How do you view the commitment of the government to protect the environment and biodiversity?

I am happy with the government’s commitment. We are a small country but our efforts have been stupendous. We have so many Nepali Army personnel who dedicatedly protect the national parks and reserves from poaching and other illegal activities. They provide round-the-clock security and protection. Thousands of employees of the park department are working 24 hours a day. And there are many people from the forest department who have devoted their lives to conservation. The government has also made substantial investments and almost 23% of the land is dedicated to conservation. Moreover, policies like 50% of park revenue being shared with the local community in the buffer zone is also a good commitment from the government. What I would like to say is that the commitment of the government was there in the past, is there and I am very hopeful it will continue to be there. The issue now is how are we going to make that commitment to deal with the challenges of climate change, infrastructure development, poaching and trade, and the community’s aspirations for development. We also must deal with making tourism better by adopting sustainable practices and our focus should also be on clean transportation, solid waste management, wise use of water and most importantly proper sewage disposal.

Could you tell us about the WWF Conservation Awards programme?
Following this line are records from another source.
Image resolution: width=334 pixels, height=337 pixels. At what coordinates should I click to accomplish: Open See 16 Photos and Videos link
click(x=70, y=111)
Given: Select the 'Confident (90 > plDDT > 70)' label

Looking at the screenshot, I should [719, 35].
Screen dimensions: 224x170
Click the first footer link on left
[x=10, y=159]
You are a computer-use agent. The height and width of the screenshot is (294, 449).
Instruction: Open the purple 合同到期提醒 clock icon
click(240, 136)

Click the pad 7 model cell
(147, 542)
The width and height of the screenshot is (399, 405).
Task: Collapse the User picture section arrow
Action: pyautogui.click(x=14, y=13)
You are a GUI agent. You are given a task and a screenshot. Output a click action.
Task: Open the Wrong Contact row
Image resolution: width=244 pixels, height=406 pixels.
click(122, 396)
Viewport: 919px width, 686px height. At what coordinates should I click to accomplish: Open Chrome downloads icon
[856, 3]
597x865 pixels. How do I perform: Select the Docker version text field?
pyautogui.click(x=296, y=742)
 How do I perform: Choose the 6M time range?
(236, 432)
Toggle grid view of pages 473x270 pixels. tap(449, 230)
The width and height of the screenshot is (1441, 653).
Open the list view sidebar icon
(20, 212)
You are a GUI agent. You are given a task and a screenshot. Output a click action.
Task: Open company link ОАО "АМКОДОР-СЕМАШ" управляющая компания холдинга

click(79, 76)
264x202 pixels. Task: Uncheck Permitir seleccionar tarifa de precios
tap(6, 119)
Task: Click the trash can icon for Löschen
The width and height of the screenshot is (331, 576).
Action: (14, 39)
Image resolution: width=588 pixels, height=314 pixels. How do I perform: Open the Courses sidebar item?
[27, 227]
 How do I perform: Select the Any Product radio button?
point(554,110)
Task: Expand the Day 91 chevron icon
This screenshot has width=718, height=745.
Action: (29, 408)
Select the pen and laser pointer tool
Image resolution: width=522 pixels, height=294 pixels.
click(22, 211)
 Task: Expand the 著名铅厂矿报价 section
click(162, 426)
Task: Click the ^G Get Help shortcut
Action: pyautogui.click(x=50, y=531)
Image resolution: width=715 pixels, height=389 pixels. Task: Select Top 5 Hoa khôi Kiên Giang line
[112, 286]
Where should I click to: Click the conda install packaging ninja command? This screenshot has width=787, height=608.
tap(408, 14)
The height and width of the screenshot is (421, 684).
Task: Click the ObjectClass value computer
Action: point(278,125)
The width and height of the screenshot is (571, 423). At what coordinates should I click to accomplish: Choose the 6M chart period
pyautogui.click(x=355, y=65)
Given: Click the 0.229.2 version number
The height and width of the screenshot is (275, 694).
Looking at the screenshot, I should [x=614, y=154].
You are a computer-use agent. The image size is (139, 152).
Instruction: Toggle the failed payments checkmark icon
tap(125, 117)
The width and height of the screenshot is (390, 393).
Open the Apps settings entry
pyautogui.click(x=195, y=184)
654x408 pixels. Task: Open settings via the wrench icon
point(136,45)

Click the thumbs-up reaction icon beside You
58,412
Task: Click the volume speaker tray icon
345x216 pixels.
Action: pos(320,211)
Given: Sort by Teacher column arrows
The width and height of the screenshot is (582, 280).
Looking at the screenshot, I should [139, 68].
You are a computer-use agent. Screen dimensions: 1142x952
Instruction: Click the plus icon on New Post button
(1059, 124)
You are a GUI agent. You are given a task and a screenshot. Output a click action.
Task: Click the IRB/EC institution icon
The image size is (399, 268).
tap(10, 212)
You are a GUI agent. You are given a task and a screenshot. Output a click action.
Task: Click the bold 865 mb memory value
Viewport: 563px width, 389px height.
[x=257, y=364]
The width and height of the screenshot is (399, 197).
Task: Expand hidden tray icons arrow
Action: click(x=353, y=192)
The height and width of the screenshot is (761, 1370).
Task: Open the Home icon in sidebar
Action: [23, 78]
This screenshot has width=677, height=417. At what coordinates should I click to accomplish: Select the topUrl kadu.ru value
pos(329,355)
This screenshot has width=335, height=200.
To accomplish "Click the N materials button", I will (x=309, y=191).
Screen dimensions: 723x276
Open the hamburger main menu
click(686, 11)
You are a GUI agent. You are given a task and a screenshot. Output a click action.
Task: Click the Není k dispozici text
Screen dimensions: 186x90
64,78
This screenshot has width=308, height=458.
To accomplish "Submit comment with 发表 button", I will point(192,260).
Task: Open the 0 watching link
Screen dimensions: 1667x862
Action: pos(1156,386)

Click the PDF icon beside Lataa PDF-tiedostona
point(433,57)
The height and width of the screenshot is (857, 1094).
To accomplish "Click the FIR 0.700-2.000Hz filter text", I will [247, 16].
WWF Nepal was established in 1993 and in 1995 Nancy Abraham visited Nepal and went to Chitwan National Park. She was so amazed with the work of the frontline staff there, she decided to establish an award to recognise the efforts that the staff had been making on the field. So, she started the Abraham Conservation Awards to recognise exemplary individuals and organisations working in the field of conservation. After 15 years, she said she wanted to discontinue that but the award was such an encouraging tribute to people working in the field of conservation, we decided to continue it with the same constitution and called it the WWF Nepal Conservation Awards. The awards are judged by a very independent panel. We only do the processing work. There is a national-level committee including members from the political, bureaucracy, media, civil society and development sectors and they conduct a thorough investigation and research. The committee makes the final decision regarding the award and we at WWF Nepal only facilitate the process. The second award that is important I feel are the memorial scholarships which are awarded to young people involved in conservation. Till date, we have already provided 122 scholarships. We started that scholarship in 2006 after the unfortunate helicopter crash where we lost leading conservationists. I was also supposed to come back to Kathmandu on that same helicopter but I stayed back in Taplejung to write the press release. WWF then decided to honour the people who had lost their lives in that crash and it would also be a means to develop leaders in the field of conservation. At that time many had thought WWF Nepal would not be able to sustain because we had lost all the top leadership. We lost our support system. Since we lost Nepal’s conservation leaders many thought our efforts will dwindle. However, we thought that those leaders had built a legacy and now it was up to us to expand that legacy and we have been able to accomplish that. We initially thought of providing this scholarship for 10 years but our team thought of creating a fund and providing the scholarships till we are here to develop capacity. We have thus continued with the scholarships and many have gone on to hold leadership positions in the conservation sector.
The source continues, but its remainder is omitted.